Après avoir montré que le désir est la marque de l'imperfection de l'homme comprise comme le manque d'un
objet qui lui échappe de manière contingente, on se demandera si celui qui désire, loin d'être un homme
imparfait, a par son désir une richesse qui est la marque de l'homme.

I. Désir et imperfection
1. Le désir se définit comme manque
Il faut distinguer besoin et désir. Platon dans Le Banquet définit le désir par le mythe d'Eros, fils de la pauvreté
et de la richesse.
2. Le désir est souffrance = pathos, la passion
La passion est ce qui fait souffrir par un attachement excessif à son objet
3. La maîtrise du désir
Épicure dans la Lettre à Ménécée nous permet de distinguer les désirs. Certains (naturels et nécessaires)
doivent être satisfaits et procurent le véritable bonheur.
Que ce soit l'imperfection définie comme pauvreté, manque, caractère misérable de l'homme ou le bonheur
que ma possession promet dans la satisfaction du désir, ce que nous prenons en compte pour juger le désir
n'est-ce pas son objet qui tantôt nous échappe, tantôt nous satisfait ?

II. L'homme un être de désir


1. L'homme imparfait et la pauvreté de satisfaction
L'homme imparfait est celui qui manque de tout.

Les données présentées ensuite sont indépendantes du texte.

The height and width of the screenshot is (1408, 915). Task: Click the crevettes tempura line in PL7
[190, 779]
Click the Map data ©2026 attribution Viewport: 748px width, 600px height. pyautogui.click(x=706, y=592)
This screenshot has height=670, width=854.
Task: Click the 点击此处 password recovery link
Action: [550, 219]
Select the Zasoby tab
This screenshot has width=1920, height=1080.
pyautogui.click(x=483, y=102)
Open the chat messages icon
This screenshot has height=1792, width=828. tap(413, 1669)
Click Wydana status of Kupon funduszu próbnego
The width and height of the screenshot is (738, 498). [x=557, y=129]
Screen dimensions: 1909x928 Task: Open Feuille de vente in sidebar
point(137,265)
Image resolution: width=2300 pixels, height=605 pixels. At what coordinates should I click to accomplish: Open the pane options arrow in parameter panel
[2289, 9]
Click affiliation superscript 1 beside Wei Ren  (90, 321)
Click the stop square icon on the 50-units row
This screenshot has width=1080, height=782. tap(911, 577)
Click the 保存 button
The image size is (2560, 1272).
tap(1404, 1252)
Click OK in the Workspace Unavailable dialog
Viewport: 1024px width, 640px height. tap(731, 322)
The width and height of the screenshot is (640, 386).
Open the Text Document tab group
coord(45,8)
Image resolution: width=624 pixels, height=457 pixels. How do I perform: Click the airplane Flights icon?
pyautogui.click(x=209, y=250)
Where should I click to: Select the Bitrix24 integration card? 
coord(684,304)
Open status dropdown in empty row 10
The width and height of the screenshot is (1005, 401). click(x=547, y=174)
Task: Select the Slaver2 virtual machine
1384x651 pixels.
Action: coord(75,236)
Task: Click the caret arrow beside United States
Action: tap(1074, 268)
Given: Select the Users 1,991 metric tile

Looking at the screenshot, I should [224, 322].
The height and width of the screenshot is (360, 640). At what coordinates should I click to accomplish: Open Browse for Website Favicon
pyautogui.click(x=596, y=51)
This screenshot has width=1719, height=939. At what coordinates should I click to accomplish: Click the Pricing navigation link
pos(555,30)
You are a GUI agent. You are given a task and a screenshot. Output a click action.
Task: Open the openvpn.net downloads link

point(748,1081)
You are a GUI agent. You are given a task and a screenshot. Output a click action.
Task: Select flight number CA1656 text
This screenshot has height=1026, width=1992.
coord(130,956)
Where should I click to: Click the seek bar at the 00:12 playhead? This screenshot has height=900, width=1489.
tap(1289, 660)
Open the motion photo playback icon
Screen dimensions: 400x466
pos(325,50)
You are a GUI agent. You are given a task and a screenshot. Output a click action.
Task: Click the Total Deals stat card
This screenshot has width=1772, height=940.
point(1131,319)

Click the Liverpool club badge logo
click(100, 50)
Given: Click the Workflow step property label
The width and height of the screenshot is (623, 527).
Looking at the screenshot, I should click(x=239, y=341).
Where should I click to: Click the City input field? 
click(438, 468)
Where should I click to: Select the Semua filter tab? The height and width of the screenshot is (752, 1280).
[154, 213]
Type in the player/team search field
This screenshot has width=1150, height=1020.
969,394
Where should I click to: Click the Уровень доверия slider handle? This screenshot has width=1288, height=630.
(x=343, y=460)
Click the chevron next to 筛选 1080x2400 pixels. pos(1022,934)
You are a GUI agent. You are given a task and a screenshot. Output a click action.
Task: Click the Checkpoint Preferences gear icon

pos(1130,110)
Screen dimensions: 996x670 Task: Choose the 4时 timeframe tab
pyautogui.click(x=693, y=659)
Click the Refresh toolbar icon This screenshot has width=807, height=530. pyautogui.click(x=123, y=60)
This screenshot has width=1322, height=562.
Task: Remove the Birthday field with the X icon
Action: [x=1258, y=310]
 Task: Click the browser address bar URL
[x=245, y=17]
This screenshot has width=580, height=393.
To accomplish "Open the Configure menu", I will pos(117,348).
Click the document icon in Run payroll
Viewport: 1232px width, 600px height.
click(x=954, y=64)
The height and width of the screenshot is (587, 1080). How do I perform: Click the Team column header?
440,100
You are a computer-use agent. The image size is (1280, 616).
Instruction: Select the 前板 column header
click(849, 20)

Mais celui dont « un seul (vous) être manque » connaît une
sorte de misère existentielle parce que tout ce qu'il possède ne le satisfait pas.
2. Le désir n'est pas nécessairement passif
Dans Les passions de l'âme, Descartes explique que toute passion traduit le retentissement, dans l'âme de
phénomènes corporels.
L'imperfection serait-elle l'impossibilité d'éteindre le désir ?

III. La valeur de l'imperfection


1. Le désir a la jouissance pour fin
Le désir non satisfait laisse place à l'imagination, au rêve de manière illimité. « Malheur à qui n'a plus rien à
désirer » Rousseau
2. L'homme ne peut pas s'empêcher de désirer
« Le désir est l'essence de l'homme » Spinoza
L'homme désire sans cesse, et un tel effort, que Spinoza appelle « conatus », accompagne toute activité.

Conclusion
« Deviens ce que tu es » voilà la perfection humaine toujours finie, décevante, portée vers la divinité, la hauteur
de belles actions et des belles idées. Or, l'homme est un être de désir qui ne peut pas plus s'empêcher de
désirer que d'être. Entre manque et puissance, le désir est davantage la marque de l'équivoque de l'homme, ni
bête, ni Dieu mais sans cesse animé par cette incomplétude qui le définit et donne du sens à sa vie.